## Data records
=== Begin Enclosure ===
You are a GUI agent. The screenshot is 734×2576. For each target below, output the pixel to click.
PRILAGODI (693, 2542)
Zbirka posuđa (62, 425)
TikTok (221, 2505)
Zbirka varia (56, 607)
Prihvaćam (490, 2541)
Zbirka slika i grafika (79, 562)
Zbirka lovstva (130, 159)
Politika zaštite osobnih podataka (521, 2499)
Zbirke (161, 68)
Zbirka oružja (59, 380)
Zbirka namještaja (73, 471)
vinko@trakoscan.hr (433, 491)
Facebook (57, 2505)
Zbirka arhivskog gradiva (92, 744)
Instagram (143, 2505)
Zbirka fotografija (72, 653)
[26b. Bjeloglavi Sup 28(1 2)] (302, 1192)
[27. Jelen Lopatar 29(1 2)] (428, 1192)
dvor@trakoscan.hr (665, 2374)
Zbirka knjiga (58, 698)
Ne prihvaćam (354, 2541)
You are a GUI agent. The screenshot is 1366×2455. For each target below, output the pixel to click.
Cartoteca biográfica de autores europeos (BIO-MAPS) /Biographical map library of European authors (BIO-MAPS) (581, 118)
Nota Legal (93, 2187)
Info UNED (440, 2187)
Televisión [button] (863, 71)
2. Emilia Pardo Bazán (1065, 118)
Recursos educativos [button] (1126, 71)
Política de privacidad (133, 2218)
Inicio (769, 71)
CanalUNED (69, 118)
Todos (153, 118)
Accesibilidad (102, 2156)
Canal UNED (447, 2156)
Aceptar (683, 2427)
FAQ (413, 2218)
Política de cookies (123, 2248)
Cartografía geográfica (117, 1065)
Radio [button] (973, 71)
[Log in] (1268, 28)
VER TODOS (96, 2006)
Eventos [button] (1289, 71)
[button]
=== End Enclosure ===
## Exercise brief
Using the material above, reproduce exactly the line that contains "dvor@trakoscan.hr (665, 2374)" and all lines after it through the last one, and only those.

## Result below
dvor@trakoscan.hr (665, 2374)
Zbirka knjiga (58, 698)
Ne prihvaćam (354, 2541)
You are a GUI agent. The screenshot is 1366×2455. For each target below, output the pixel to click.
Cartoteca biográfica de autores europeos (BIO-MAPS) /Biographical map library of European authors (BIO-MAPS) (581, 118)
Nota Legal (93, 2187)
Info UNED (440, 2187)
Televisión [button] (863, 71)
2. Emilia Pardo Bazán (1065, 118)
Recursos educativos [button] (1126, 71)
Política de privacidad (133, 2218)
Inicio (769, 71)
CanalUNED (69, 118)
Todos (153, 118)
Accesibilidad (102, 2156)
Canal UNED (447, 2156)
Aceptar (683, 2427)
FAQ (413, 2218)
Política de cookies (123, 2248)
Cartografía geográfica (117, 1065)
Radio [button] (973, 71)
[Log in] (1268, 28)
VER TODOS (96, 2006)
Eventos [button] (1289, 71)
[button]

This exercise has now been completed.